With the release of the U.S. Department of Agriculture’s (USDA) August Cattle on Feed report, which indicates 15 percent more cattle were placed on grain rations in August 2006 compared with last August, the National Corn Growers Association (NCGA) emphasizes its producers are more than adequately meeting the demands of all markets — feed, food, fuel and exports.

More than 2 million cattle were placed on grain rations in August, 15.4 percent more than August 2005. Feeder placements in 2006 also have been running ahead of 2005. Almost 770,000 more cattle were placed in the United States’ larger feedlots during August (more than 1,000 head) than August 2005.

The report also indicates that the majority of the increased placements have been feeders under 700 pounds.
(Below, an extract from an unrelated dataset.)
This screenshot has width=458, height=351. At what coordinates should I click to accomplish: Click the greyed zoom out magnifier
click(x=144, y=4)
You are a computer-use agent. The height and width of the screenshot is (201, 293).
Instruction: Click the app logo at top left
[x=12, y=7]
The large number of lightweight calves is a result of poor pastures resulting from recent drought conditions in some parts of the country.
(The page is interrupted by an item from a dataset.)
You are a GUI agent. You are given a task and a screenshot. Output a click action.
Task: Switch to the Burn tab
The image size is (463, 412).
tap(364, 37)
While this may have some negative impact on ranchers, Bill Chase, chairman of NCGA’s Production and Stewardship Action Team, said higher cattle placements and the feeder placements will increase the domestic demand for corn and distillers dried grains (DDGs).

“Corn and DDGs have been essential as feed sources in this drought year, supplementing critically short grass and hay availability in the daily rations,” said Chase. “The feeder usage of the two ensures there will be sufficient corn to meet all domestic needs, even in a drought year.”

Chase also noted corn growers are meeting demand for the expanding ethanol market. For the calendar year 2006, ethanol production is expected to reach approximately 5 billion gallons, which would use almost 1.8 billion bushels of corn. Last year, the ethanol industry used 1.4 billion bushels of corn to produce almost 3.9 billion gallons of ethanol.

Pro-Exporter Network estimates beef cattle will consume almost 1.7 billion bushels of corn, the largest amount of any livestock species and more than 200 million bushels more than last year. Using USDA’s current 154.7 bushels per acre average yield, that’s almost 11 million acres of corn going toward beef rations.

In addition, beef cattle will consume a significant portion of the nearly 12.5 million metric tons of DDGs produced by the dry mill ethanol industry.

In 2005, livestock and poultry accounted for more than 55 percent of all corn usage.

Chase said NCGA has excellent resources available for producers to learn how to incorporate DDGs into their feeding programs, such as the Distillers Grains Feeding Recommendations manual and a Corn Distillers Grains pamphlet.